Download or read book Deconstruct to reconstruct written by Ariel Andrés Sánchez Rojas and published by Universidad de los Andes. This book was released on 2020-01-01 with total page 73 pages. Available in PDF, EPUB and Kindle. Book excerpt: Deconstruct to reconstruct seeks to use a modern benefit principle theory that will allow tax authorities to tax companies in the digital economy, assuring they pay taxes in the countries in which they operate.
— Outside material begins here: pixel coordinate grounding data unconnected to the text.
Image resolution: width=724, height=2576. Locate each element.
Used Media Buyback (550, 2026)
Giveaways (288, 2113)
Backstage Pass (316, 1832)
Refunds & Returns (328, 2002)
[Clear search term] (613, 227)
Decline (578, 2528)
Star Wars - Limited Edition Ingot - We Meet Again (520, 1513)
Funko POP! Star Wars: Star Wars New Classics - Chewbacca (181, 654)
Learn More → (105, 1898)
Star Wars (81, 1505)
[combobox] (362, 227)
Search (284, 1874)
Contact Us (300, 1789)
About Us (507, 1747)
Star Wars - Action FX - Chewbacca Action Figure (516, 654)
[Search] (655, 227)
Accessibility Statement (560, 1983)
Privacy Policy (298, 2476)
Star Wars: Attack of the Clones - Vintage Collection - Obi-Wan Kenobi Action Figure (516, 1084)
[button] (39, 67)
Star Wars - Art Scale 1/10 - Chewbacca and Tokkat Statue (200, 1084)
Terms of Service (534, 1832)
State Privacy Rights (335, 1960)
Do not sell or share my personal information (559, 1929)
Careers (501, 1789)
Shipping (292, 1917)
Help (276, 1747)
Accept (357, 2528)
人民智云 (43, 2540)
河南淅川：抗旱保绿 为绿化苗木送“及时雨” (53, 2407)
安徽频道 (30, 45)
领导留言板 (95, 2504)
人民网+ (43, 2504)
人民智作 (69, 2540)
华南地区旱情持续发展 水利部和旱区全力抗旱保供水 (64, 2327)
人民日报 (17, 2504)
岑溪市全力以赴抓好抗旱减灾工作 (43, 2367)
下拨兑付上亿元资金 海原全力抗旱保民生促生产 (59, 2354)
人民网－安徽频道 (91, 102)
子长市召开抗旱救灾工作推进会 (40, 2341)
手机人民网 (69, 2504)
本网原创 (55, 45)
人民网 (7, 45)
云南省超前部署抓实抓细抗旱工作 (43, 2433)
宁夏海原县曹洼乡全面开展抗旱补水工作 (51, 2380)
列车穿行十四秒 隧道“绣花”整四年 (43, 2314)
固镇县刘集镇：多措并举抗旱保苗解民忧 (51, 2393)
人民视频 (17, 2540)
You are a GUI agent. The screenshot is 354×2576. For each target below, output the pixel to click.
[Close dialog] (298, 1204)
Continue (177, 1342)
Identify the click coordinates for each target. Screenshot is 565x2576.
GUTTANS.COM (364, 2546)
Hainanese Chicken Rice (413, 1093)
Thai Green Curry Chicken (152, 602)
The emergence of a new business models such as app stores, online advertising, cloud computing, participative network platforms, high-speed trading, and online payment services has reshaped the global economy and made it difficult for tax authorities to determine what and where to tax. Technologies in the new digital economy make it possible for companies to operate in countries without being physically present. While companies such as Netflix, Google, and AirBnB provide services and earn profits in different countries, tax loopholes and intricate tax planning enable them to pay little-to-no taxes in many of these countries. For example, Netflix earned more than US$100 billion in Colombia in 2016, but it did not pay any direct or indirect taxes in the country. The absence of a specific tax or legal rule that targets digital companies has prevented Colombian tax authorities from taxing Netflix or any other company of the sort. Many tax authorities around the world have similar experiences.